2024
Cairn
Mustapha Hadj Ali, « Les libérés de Cayenne », NAQD, ID : 10670/1.s88b1h
L'article 6 de la loi impériale du 30 mai 1854 sur la transportation, portant sur la condamnation à la peine des travaux forcés, stipulait la peine du doublage. Les forçats étaient condamnés à des peines de travaux forcés allant de cinq ans à la perpétuité. Les condamnés à cinq, six et sept ans, étaient, à l'expiration de leur peine, tenus de résider une période égale à celle de la peine, dans la colonie pénitentiaire. Pour les condamnés à huit ans et plus, ils devaient y résider à vie.

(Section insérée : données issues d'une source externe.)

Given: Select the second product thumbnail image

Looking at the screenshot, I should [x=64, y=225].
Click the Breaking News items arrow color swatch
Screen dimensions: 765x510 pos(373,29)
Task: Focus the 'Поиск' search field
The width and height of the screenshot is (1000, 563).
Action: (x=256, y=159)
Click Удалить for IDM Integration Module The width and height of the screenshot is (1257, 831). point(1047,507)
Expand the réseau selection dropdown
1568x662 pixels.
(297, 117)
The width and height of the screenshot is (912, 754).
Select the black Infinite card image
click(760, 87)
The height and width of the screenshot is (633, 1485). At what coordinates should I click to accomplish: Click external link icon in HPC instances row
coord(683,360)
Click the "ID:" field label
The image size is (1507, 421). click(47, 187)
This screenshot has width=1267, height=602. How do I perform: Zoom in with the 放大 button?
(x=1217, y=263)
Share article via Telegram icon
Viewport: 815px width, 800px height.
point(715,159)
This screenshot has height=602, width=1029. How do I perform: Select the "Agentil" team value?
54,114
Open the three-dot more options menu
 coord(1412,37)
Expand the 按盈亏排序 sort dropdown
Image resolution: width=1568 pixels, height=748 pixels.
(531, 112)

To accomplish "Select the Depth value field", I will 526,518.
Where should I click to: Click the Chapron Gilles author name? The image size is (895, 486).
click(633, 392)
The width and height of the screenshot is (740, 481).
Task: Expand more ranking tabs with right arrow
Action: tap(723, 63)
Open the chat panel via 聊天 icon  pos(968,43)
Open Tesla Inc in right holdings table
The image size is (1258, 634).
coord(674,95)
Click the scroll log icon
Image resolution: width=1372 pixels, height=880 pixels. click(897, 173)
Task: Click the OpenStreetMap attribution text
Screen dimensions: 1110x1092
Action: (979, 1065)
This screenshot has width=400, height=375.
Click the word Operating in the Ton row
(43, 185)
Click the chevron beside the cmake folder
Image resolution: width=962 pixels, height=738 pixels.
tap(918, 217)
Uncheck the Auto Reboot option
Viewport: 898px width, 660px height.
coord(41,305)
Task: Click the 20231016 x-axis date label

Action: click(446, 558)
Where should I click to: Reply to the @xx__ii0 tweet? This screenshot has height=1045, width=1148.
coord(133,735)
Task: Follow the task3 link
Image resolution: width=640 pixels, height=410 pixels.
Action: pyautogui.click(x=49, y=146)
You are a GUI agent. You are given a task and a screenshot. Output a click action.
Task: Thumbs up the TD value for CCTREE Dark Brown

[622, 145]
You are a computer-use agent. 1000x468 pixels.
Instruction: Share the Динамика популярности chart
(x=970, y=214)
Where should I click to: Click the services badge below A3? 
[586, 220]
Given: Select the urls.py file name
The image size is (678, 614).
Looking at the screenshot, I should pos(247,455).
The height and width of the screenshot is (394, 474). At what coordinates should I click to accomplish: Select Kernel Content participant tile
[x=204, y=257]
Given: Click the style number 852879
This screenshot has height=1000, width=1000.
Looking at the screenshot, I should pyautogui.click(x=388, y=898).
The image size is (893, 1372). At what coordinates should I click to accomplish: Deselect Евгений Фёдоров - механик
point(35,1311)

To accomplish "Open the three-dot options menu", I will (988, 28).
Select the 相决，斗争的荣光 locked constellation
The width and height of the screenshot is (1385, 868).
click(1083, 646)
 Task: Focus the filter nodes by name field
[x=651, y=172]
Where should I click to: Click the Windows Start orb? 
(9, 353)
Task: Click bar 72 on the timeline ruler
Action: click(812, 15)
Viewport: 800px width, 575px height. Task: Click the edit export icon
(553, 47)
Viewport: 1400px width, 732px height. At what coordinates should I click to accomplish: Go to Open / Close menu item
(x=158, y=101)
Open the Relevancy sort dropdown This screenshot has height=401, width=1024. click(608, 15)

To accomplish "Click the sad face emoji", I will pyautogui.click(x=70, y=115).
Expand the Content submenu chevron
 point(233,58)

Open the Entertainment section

À travers cette politique, Napoléon III escomptait fixer les bagnards en Guyane pour répondre à son projet de développement de la colonie, basé sur la main d’œuvre pénale. Les condamnés aux travaux forcés qui étaient parvenus au bout de leur peine étaient donc assignés à la résidence obligatoire d’où leur désignation par « libérés en cours de peine ». À leur libération, ils étaient mis à la porte par l’administration pénitentiaire. Cette dernière ne leur assurait plus le gîte ni le couvert. Ils devaient subvenir eux-mêmes à leurs besoins. Certains dénichaient un travail, la plupart non. Beaucoup d’entre eux commettaient des délits en ville pour être de nouveau condamné et, du coup, réintégraient le pénitencier; là au moins, ils avaient à manger et étaient hébergés. Cette situation fut dénoncée par Albert Londres, le célèbre journaliste-reporter engagé par le Petit Journal Parisien, qui effectua en 1923 une enquête sur le bagne de Guyane. Suite à cela, Charles Péan, capitaine de l'Armée du Salut, intervint en créant des ateliers de menuiserie pour occuper les libérés en cours de peine, à Saint Laurent et à Montjolie. Tout en étant rémunérés, ils bénéficiaient d’un gîte ainsi que de repas chauds. À la fermeture du bagne en 1946, l’Armée du Salut s’occupa de leur rapatriement et le billet de retour était à leur charge; néanmoins, le Comité de Patronage payait pour les indigents.